Excerpt to read start

1. Alexa: – voice command has come a long way with Siri, Cortana and Google Now, but they are all still fairly limited. The key is context – the broader the command set, the greater the chance for misinterpretation. Amazon’s Alexa has a narrower vocabulary, but is incredibly efficient at dealing with your commands. Sure there is some clear distinctions – if you want music from a certain playlist, you say something like “Alexa? Shuffle Playlist Mike” and she would reply “shuffling music from your playlist Mike”. If you mis-order the words, you won’t get the desired result – so you learn quickly.
2. Music and More than Music: – the obvious primary use of the Echo is to play music. The intrinsic control system is based around Amazon music – so Prime Music (assuming you have Prime), Amazon MP3 purchases, and music you uploaded. The ability to transfer my iTunes library to the Amazon music cloud and create a bunch of playlists to work by voice control is a joy.

Excerpt to read end

* _What to work on_:
a) Answer these questions using the Echo review:
(i) What spoken command does the review give for shuffling music from a playlist?
(ii) What happens if you put the words of a command in the wrong order?
(iii) Which three sources of music does the Echo's built-in control system draw on?
b) Copy the Echo review's text word for word, starting with "2. Music and" and going on through "control is a joy.".
c) Continue the Echo review from the point where it stops.

Stored rows start

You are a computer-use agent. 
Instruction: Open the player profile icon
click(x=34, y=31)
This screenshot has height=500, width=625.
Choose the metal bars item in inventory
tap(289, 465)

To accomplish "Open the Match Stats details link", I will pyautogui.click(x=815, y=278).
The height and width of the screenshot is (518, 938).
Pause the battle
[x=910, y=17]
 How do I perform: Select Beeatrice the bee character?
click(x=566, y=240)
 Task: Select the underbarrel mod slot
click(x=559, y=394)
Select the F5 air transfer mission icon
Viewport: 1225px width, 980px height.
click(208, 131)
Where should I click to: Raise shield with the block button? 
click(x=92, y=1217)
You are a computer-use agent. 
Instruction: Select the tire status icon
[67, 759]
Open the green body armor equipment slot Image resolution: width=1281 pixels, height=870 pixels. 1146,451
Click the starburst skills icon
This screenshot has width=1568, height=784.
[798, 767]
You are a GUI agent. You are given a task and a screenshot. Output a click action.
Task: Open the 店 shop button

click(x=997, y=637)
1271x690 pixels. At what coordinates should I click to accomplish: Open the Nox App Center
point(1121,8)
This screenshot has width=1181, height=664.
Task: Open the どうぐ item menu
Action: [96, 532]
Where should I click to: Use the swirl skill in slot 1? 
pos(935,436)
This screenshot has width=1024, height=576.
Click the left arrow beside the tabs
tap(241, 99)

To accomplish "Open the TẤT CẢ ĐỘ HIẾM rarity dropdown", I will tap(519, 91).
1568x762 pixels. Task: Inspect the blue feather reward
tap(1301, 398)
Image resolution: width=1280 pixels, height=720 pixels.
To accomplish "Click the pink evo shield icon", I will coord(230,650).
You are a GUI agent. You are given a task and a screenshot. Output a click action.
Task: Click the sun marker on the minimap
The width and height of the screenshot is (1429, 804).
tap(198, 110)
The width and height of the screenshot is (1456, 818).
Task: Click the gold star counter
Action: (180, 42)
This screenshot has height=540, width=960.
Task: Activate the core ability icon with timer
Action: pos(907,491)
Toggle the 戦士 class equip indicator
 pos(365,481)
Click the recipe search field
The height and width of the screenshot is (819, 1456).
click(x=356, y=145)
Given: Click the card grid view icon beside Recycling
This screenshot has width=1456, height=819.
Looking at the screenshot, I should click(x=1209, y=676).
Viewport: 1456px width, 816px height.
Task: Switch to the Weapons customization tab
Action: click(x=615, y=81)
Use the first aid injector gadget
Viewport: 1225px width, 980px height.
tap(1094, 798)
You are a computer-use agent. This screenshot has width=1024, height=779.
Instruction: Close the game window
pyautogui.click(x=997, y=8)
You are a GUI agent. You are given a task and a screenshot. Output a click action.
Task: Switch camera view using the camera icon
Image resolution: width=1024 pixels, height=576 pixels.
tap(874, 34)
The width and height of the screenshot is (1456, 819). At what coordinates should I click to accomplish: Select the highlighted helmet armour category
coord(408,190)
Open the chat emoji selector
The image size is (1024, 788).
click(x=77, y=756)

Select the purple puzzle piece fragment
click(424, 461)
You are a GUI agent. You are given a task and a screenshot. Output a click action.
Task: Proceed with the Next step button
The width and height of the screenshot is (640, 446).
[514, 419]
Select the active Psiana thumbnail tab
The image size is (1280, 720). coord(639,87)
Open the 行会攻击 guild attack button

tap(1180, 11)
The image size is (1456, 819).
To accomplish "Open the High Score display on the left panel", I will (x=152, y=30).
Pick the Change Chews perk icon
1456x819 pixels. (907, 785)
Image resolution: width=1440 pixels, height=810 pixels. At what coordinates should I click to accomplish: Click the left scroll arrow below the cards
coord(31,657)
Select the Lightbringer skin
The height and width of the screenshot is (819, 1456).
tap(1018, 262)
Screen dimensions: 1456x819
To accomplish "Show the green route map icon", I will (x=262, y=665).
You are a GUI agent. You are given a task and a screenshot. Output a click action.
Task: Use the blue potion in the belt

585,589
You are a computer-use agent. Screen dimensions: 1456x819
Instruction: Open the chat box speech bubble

Stored rows end

* _Written responses_:
a)
(i) "Alexa? Shuffle Playlist Mike"
(ii) You won't get the desired result.
(iii) Prime Music (if you have Prime), Amazon MP3 purchases, and music you uploaded.

b)
2. Music and More than Music: – the obvious primary use of the Echo is to play music. The intrinsic control system is based around Amazon music – so Prime Music (assuming you have Prime), Amazon MP3 purchases, and music you uploaded. The ability to transfer my iTunes library to the Amazon music cloud and create a bunch of playlists to work by voice control is a joy.

c)
3. Information Central: – the ability to walk into a room and say ‘Alexa, what’s the news?’ and get an NPR news report, sports summary and local weather forecast is such a wonderful thing. Seriously – every night when my wife and I go in to brush our teeth one of us chats up Alexa about news and weather, and we get a great overview of events and the 24-hour forecast. If we want more specific information – sports, 7-day forecast, etc – we just ask.
4. Growing integration – Aside from IHeartRadio and TuneIn radio, the recent update brings voice control over Bluetooth for your phone playing music from iTunes, Spotify or Pandora! The new update also gets responses more quickly and recognizes more words and makes fewer errors. It definitely seems like Amazon is positioning the Echo as the first of a series of devices looking for a central place in your home entertainment center.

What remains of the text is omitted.